Convert every line of the records below into a JSON list of strings, one string per line, and skip any blank lines.

------ Records for processing ------

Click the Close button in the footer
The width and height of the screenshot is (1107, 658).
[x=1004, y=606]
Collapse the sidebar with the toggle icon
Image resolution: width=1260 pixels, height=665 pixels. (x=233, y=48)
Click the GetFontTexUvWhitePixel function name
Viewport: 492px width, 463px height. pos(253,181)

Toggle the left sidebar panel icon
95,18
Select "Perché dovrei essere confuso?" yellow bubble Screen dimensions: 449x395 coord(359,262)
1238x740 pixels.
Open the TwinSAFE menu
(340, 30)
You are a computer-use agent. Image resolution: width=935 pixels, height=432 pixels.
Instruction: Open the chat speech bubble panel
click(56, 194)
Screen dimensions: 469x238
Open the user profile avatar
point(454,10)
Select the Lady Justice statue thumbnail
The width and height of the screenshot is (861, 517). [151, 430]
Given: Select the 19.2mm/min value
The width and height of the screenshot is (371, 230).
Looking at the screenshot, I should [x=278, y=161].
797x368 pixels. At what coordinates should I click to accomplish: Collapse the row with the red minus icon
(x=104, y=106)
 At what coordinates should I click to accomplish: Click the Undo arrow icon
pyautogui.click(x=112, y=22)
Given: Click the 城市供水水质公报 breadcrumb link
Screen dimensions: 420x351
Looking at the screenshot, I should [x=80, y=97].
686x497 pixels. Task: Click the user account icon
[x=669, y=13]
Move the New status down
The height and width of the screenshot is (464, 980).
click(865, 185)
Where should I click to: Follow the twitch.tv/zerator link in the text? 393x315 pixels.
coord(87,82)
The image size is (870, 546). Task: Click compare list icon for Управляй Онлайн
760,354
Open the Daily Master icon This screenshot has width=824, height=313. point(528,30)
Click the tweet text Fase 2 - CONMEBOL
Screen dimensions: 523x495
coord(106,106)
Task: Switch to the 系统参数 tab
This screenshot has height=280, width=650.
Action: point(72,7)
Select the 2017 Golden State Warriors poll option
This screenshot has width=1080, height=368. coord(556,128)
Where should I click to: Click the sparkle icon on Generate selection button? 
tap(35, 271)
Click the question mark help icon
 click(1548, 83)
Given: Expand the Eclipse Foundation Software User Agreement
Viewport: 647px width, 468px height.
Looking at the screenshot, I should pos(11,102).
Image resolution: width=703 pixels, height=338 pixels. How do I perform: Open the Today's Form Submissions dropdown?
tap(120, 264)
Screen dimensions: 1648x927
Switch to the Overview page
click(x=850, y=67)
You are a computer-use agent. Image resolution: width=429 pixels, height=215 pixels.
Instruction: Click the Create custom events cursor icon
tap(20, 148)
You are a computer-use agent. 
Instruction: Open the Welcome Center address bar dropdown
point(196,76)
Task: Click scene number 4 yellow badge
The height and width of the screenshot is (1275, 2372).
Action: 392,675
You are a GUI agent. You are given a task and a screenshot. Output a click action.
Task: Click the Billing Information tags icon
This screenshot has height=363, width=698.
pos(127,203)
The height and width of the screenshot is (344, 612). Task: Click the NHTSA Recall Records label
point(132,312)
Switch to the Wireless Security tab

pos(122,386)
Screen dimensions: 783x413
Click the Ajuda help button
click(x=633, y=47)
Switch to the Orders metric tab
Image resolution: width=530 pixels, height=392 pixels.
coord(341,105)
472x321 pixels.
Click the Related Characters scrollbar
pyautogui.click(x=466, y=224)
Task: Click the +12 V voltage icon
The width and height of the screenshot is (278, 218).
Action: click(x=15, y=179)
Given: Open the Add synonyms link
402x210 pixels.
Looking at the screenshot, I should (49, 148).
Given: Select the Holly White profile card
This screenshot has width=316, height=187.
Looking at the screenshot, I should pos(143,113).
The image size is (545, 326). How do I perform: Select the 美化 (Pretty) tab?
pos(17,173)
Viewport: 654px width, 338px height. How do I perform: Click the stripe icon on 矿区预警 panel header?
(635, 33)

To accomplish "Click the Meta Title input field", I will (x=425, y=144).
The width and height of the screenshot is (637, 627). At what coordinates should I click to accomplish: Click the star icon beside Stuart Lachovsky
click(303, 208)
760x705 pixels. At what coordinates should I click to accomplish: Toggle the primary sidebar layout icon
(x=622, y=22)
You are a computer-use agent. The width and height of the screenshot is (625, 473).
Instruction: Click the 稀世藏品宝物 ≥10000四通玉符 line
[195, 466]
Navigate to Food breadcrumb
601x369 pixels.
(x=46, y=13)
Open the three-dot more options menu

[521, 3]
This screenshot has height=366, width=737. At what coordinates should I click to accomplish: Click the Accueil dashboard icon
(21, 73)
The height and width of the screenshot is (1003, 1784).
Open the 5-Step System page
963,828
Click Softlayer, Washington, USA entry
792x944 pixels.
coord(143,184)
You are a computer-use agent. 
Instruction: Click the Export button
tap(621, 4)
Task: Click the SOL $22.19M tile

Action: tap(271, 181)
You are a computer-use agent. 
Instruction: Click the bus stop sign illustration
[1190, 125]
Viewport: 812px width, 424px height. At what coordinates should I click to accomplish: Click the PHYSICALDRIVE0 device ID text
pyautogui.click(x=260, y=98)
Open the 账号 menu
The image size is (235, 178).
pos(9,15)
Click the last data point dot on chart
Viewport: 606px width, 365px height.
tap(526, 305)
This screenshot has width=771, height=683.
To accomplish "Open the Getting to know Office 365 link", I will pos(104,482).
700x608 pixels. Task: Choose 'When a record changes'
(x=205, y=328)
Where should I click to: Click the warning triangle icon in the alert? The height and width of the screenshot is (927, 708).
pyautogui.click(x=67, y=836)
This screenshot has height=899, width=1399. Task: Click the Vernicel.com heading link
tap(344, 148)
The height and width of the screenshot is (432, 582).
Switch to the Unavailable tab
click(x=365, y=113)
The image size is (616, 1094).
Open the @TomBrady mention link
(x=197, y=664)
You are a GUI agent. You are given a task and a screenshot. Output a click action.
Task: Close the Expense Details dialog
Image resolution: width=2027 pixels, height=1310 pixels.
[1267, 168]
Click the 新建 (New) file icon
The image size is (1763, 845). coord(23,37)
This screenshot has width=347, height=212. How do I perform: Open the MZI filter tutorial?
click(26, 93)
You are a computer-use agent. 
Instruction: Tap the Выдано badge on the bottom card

------

Solution to this problem ->
[
  "Click the Close button in the footer",
  "The width and height of the screenshot is (1107, 658).",
  "[x=1004, y=606]",
  "Collapse the sidebar with the toggle icon",
  "Image resolution: width=1260 pixels, height=665 pixels. (x=233, y=48)",
  "Click the GetFontTexUvWhitePixel function name",
  "Viewport: 492px width, 463px height. pos(253,181)",
  "Toggle the left sidebar panel icon",
  "95,18",
  "Select \"Perché dovrei essere confuso?\" yellow bubble Screen dimensions: 449x395 coord(359,262)",
  "1238x740 pixels.",
  "Open the TwinSAFE menu",
  "(340, 30)",
  "You are a computer-use agent. Image resolution: width=935 pixels, height=432 pixels.",
  "Instruction: Open the chat speech bubble panel",
  "click(56, 194)",
  "Screen dimensions: 469x238",
  "Open the user profile avatar",
  "point(454,10)",
  "Select the Lady Justice statue thumbnail",
  "The width and height of the screenshot is (861, 517). [151, 430]",
  "Given: Select the 19.2mm/min value",
  "The width and height of the screenshot is (371, 230).",
  "Looking at the screenshot, I should [x=278, y=161].",
  "797x368 pixels. At what coordinates should I click to accomplish: Collapse the row with the red minus icon",
  "(x=104, y=106)",
  " At what coordinates should I click to accomplish: Click the Undo arrow icon",
  "pyautogui.click(x=112, y=22)",
  "Given: Click the 城市供水水质公报 breadcrumb link",
  "Screen dimensions: 420x351",
  "Looking at the screenshot, I should [x=80, y=97].",
  "686x497 pixels. Task: Click the user account icon",
  "[x=669, y=13]",
  "Move the New status down",
  "The height and width of the screenshot is (464, 980).",
  "click(865, 185)",
  "Where should I click to: Follow the twitch.tv/zerator link in the text? 393x315 pixels.",
  "coord(87,82)",
  "The image size is (870, 546). Task: Click compare list icon for Управляй Онлайн",
  "760,354",
  "Open the Daily Master icon This screenshot has width=824, height=313. point(528,30)",
  "Click the tweet text Fase 2 - CONMEBOL",
  "Screen dimensions: 523x495",
  "coord(106,106)",
  "Task: Switch to the 系统参数 tab",
  "This screenshot has height=280, width=650.",
  "Action: point(72,7)",
  "Select the 2017 Golden State Warriors poll option",
  "This screenshot has width=1080, height=368. coord(556,128)",
  "Where should I click to: Click the sparkle icon on Generate selection button? ",
  "tap(35, 271)",
  "Click the question mark help icon",
  " click(1548, 83)",
  "Given: Expand the Eclipse Foundation Software User Agreement",
  "Viewport: 647px width, 468px height.",
  "Looking at the screenshot, I should pos(11,102).",
  "Image resolution: width=703 pixels, height=338 pixels. How do I perform: Open the Today's Form Submissions dropdown?",
  "tap(120, 264)",
  "Screen dimensions: 1648x927",
  "Switch to the Overview page",
  "click(x=850, y=67)",
  "You are a computer-use agent. Image resolution: width=429 pixels, height=215 pixels.",
  "Instruction: Click the Create custom events cursor icon",
  "tap(20, 148)",
  "You are a computer-use agent. ",
  "Instruction: Open the Welcome Center address bar dropdown",
  "point(196,76)",
  "Task: Click scene number 4 yellow badge",
  "The height and width of the screenshot is (1275, 2372).",
  "Action: 392,675",
  "You are a GUI agent. You are given a task and a screenshot. Output a click action.",
  "Task: Click the Billing Information tags icon",
  "This screenshot has height=363, width=698.",
  "pos(127,203)",
  "The height and width of the screenshot is (344, 612). Task: Click the NHTSA Recall Records label",
  "point(132,312)",
  "Switch to the Wireless Security tab",
  "pos(122,386)",
  "Screen dimensions: 783x413",
  "Click the Ajuda help button",
  "click(x=633, y=47)",
  "Switch to the Orders metric tab",
  "Image resolution: width=530 pixels, height=392 pixels.",
  "coord(341,105)",
  "472x321 pixels.",
  "Click the Related Characters scrollbar",
  "pyautogui.click(x=466, y=224)",
  "Task: Click the +12 V voltage icon",
  "The width and height of the screenshot is (278, 218).",
  "Action: click(x=15, y=179)",
  "Given: Open the Add synonyms link",
  "402x210 pixels.",
  "Looking at the screenshot, I should (49, 148).",
  "Given: Select the Holly White profile card",
  "This screenshot has width=316, height=187.",
  "Looking at the screenshot, I should pos(143,113).",
  "The image size is (545, 326). How do I perform: Select the 美化 (Pretty) tab?",
  "pos(17,173)",
  "Viewport: 654px width, 338px height. How do I perform: Click the stripe icon on 矿区预警 panel header?",
  "(635, 33)",
  "To accomplish \"Click the Meta Title input field\", I will (x=425, y=144).",
  "The width and height of the screenshot is (637, 627). At what coordinates should I click to accomplish: Click the star icon beside Stuart Lachovsky",
  "click(303, 208)",
  "760x705 pixels. At what coordinates should I click to accomplish: Toggle the primary sidebar layout icon",
  "(x=622, y=22)",
  "You are a computer-use agent. The width and height of the screenshot is (625, 473).",
  "Instruction: Click the 稀世藏品宝物 ≥10000四通玉符 line",
  "[195, 466]",
  "Navigate to Food breadcrumb",
  "601x369 pixels.",
  "(x=46, y=13)",
  "Open the three-dot more options menu",
  "[521, 3]",
  "This screenshot has height=366, width=737. At what coordinates should I click to accomplish: Click the Accueil dashboard icon",
  "(21, 73)",
  "The height and width of the screenshot is (1003, 1784).",
  "Open the 5-Step System page",
  "963,828",
  "Click Softlayer, Washington, USA entry",
  "792x944 pixels.",
  "coord(143,184)",
  "You are a computer-use agent. ",
  "Instruction: Click the Export button",
  "tap(621, 4)",
  "Task: Click the SOL $22.19M tile",
  "Action: tap(271, 181)",
  "You are a computer-use agent. ",
  "Instruction: Click the bus stop sign illustration",
  "[1190, 125]",
  "Viewport: 812px width, 424px height. At what coordinates should I click to accomplish: Click the PHYSICALDRIVE0 device ID text",
  "pyautogui.click(x=260, y=98)",
  "Open the 账号 menu",
  "The image size is (235, 178).",
  "pos(9,15)",
  "Click the last data point dot on chart",
  "Viewport: 606px width, 365px height.",
  "tap(526, 305)",
  "This screenshot has width=771, height=683.",
  "To accomplish \"Open the Getting to know Office 365 link\", I will pos(104,482).",
  "700x608 pixels. Task: Choose 'When a record changes'",
  "(x=205, y=328)",
  "Where should I click to: Click the warning triangle icon in the alert? The height and width of the screenshot is (927, 708).",
  "pyautogui.click(x=67, y=836)",
  "This screenshot has height=899, width=1399. Task: Click the Vernicel.com heading link",
  "tap(344, 148)",
  "The height and width of the screenshot is (432, 582).",
  "Switch to the Unavailable tab",
  "click(x=365, y=113)",
  "The image size is (616, 1094).",
  "Open the @TomBrady mention link",
  "(x=197, y=664)",
  "You are a GUI agent. You are given a task and a screenshot. Output a click action.",
  "Task: Close the Expense Details dialog",
  "Image resolution: width=2027 pixels, height=1310 pixels.",
  "[1267, 168]",
  "Click the 新建 (New) file icon",
  "The image size is (1763, 845). coord(23,37)",
  "This screenshot has width=347, height=212. How do I perform: Open the MZI filter tutorial?",
  "click(26, 93)",
  "You are a computer-use agent. ",
  "Instruction: Tap the Выдано badge on the bottom card"
]